Prompt. Scan the lines below for the word "computer". Copy each line you find it in.

[Start of section]

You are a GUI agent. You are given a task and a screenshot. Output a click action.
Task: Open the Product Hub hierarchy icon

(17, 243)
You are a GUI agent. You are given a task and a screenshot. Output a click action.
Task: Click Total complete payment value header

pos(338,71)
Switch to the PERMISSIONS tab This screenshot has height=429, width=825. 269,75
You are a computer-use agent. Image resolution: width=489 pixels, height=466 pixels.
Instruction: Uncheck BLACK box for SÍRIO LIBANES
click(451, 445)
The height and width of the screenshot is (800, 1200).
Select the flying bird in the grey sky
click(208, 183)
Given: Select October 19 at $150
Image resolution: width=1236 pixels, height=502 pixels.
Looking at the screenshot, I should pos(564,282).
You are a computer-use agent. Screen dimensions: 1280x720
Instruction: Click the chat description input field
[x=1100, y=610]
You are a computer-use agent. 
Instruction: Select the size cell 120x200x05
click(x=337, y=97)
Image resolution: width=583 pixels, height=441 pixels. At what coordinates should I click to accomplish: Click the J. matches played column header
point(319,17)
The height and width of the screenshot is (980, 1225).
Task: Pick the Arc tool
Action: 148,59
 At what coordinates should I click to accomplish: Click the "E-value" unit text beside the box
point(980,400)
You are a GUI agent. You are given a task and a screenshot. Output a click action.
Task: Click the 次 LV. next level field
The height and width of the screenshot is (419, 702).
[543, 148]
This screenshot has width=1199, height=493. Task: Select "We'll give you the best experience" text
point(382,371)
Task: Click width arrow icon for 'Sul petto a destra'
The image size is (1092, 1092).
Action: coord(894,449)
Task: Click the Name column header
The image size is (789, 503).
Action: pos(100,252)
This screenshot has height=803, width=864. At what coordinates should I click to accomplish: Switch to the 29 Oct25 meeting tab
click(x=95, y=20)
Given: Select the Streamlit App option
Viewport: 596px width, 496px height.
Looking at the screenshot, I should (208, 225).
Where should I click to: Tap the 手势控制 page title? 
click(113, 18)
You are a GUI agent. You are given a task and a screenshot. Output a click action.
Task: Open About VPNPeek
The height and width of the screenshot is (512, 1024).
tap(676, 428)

[End of section]

Response.
You are a computer-use agent. Image resolution: width=489 pixels, height=466 pixels.
You are a computer-use agent. Screen dimensions: 1280x720
You are a computer-use agent. 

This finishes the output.